Keynes (1936): Don't pick what YOU think is best—pick what you think OTHERS think is best. In this game, choose a number from 0-100. The winner is closest to 2/3 of the average. Logical conclusion: everyone should pick 0. Reality: they don't. Why?
Keynes described a newspaper contest where readers voted for the six most attractive faces from 100 photographs. The prize went to those who picked the most POPULAR faces. Smart contestants don't pick what THEY find attractive— they pick what they think OTHERS will find attractive. And smarter ones think about what others think others think...

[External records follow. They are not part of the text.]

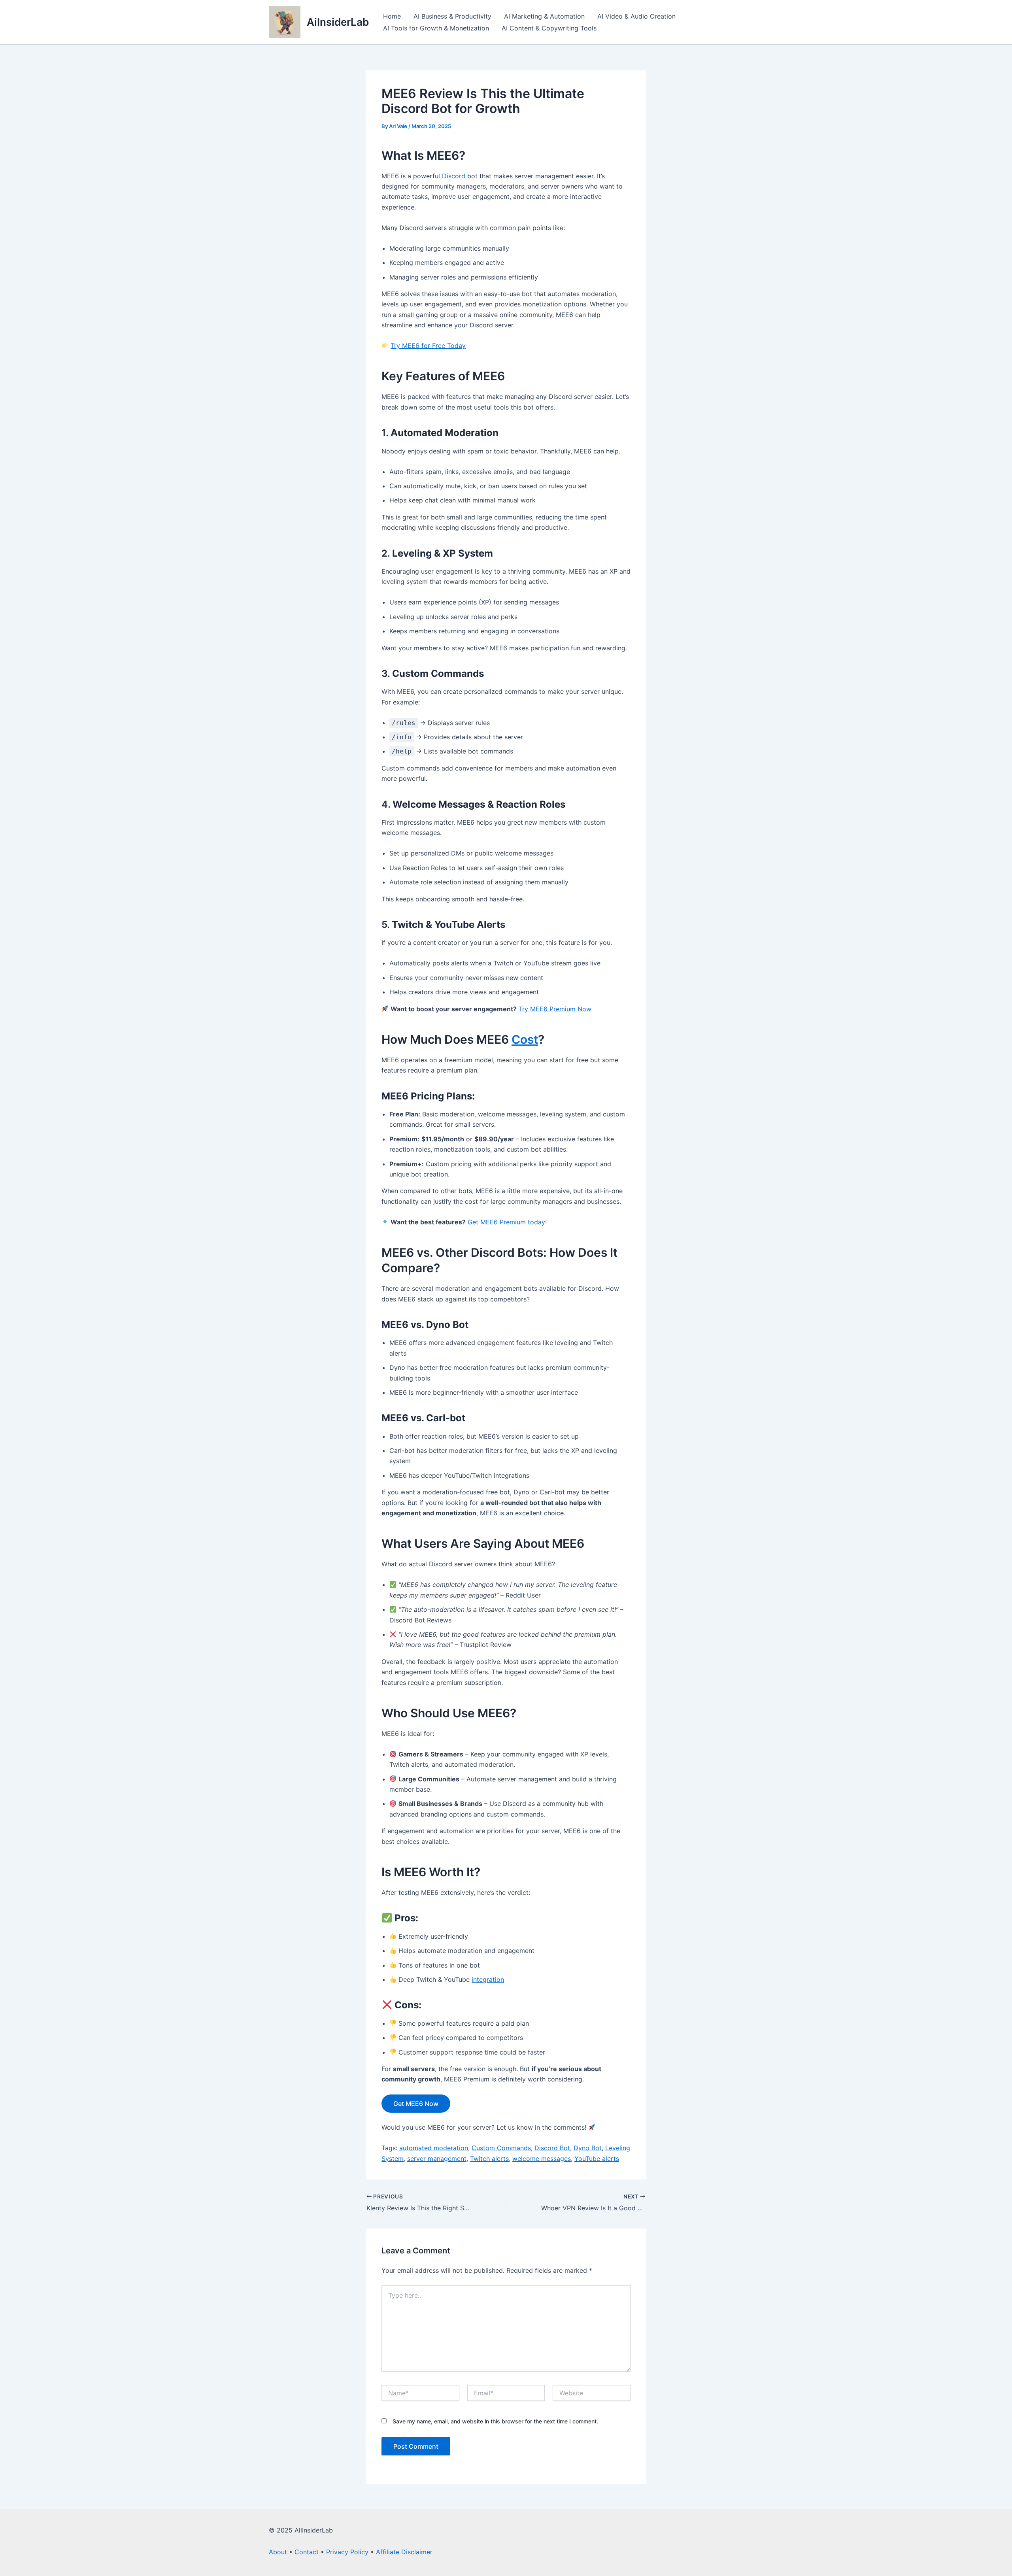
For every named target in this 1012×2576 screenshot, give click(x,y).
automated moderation (433, 2148)
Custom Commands (501, 2148)
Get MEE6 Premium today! (507, 1222)
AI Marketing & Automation (544, 16)
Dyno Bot (588, 2148)
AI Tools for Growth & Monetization (436, 28)
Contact (307, 2552)
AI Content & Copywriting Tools (549, 28)
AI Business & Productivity (452, 16)
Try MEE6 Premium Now (555, 1009)
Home (392, 16)
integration (488, 1979)
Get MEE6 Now (415, 2104)
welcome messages (541, 2158)
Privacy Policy (347, 2552)
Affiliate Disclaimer (404, 2552)
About (278, 2552)
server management (436, 2158)
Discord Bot (552, 2148)
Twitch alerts (489, 2158)
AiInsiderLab (338, 22)
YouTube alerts (596, 2158)
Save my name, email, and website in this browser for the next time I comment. (495, 2421)
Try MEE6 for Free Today (428, 345)
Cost (525, 1039)
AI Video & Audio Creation (636, 16)
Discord (453, 176)
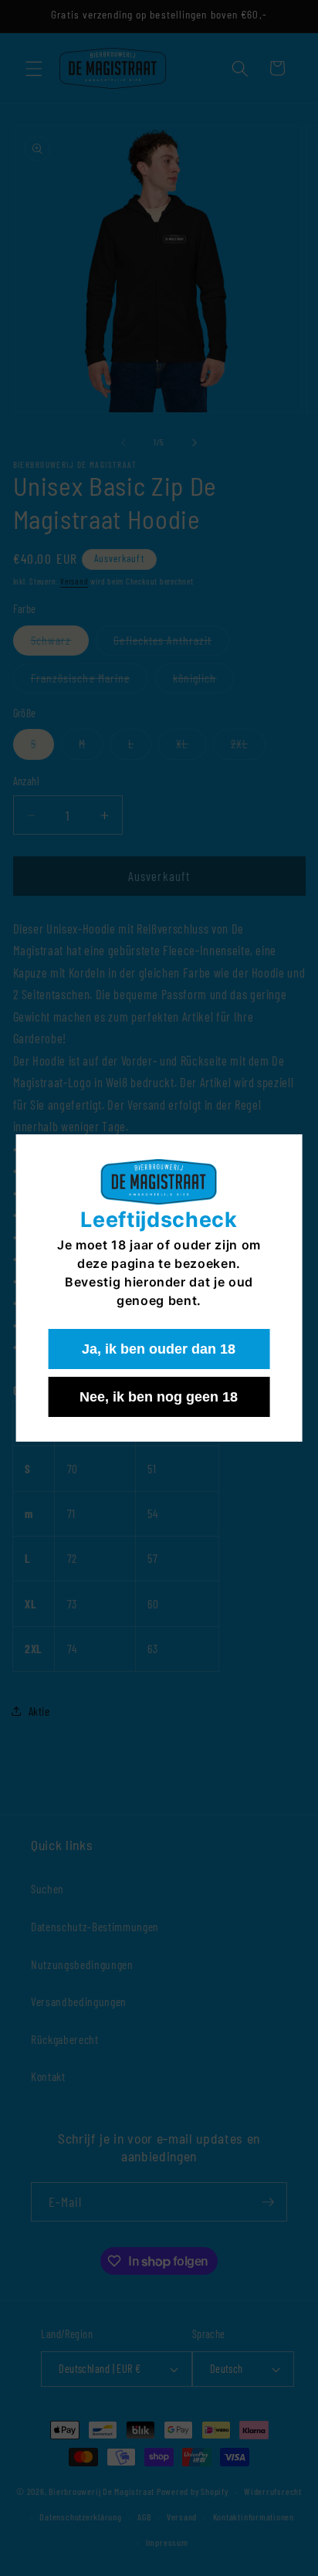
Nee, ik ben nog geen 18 (159, 1397)
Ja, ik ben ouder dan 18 (158, 1349)
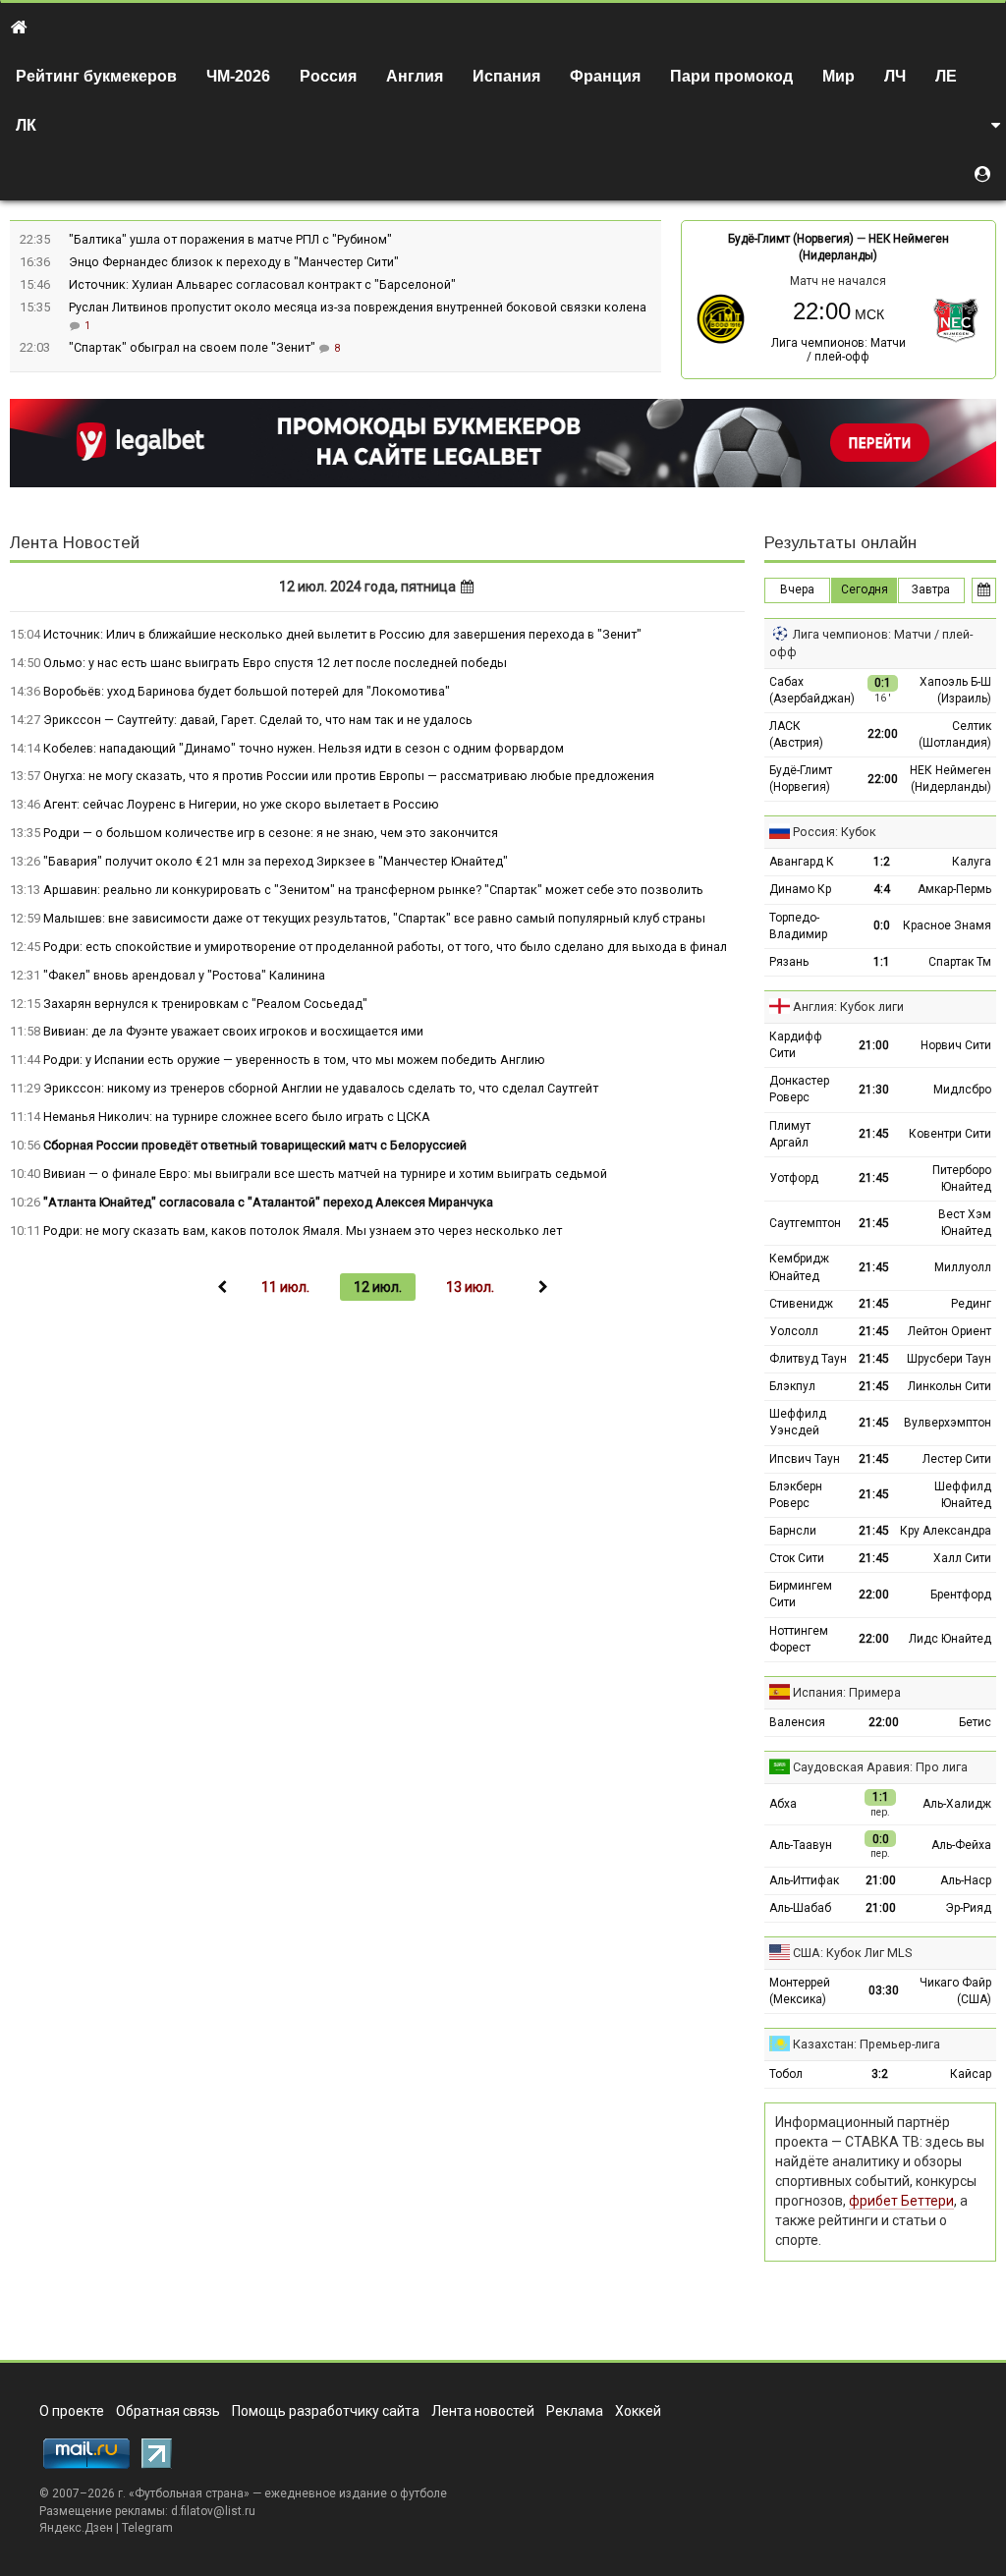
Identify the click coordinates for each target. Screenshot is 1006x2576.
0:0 (881, 925)
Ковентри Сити (950, 1134)
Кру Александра (945, 1531)
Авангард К (801, 861)
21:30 (874, 1089)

Keynes argued stock prices aren't determined by "fundamental value" but by what investors think OTHER investors think the price should be. This creates bubbles: everyone buys because they expect others to buy, regardless of underlying value. The beauty contest explains speculation and market psychology.
Real humans don't iterate to infinity. Studies show most people think 1-3 levels deep: "Others are random (L0), so I'll guess 33 (L1)" or "Others will think like that, so I'll guess 22 (L2)." Very few reach L4+. This is cognitive hierarchy theory—bounded strategic reasoning.
In published experiments, winning guesses cluster around 13-22. Financial Times readers: winning guess was 13. Caltech students: average 26. With repetition, guesses converge toward 0—but never reach it. Perfect rationality requires assuming everyone else is also perfectly rational.
Zero is the only Nash Equilibrium—a state where no player benefits by changing their strategy. But reaching it requires common knowledge of rationality: I'm rational, I know you're rational, I know you know I'm rational... ad infinitum. Humans don't have this.
Speculative bubbles: Buy because others will buy. Voting: Vote for who you think will win, not who you prefer. Fashion: Wear what you think others will think is stylish. Technology adoption: Use what you expect others to use. The beauty contest is everywhere coordination matters.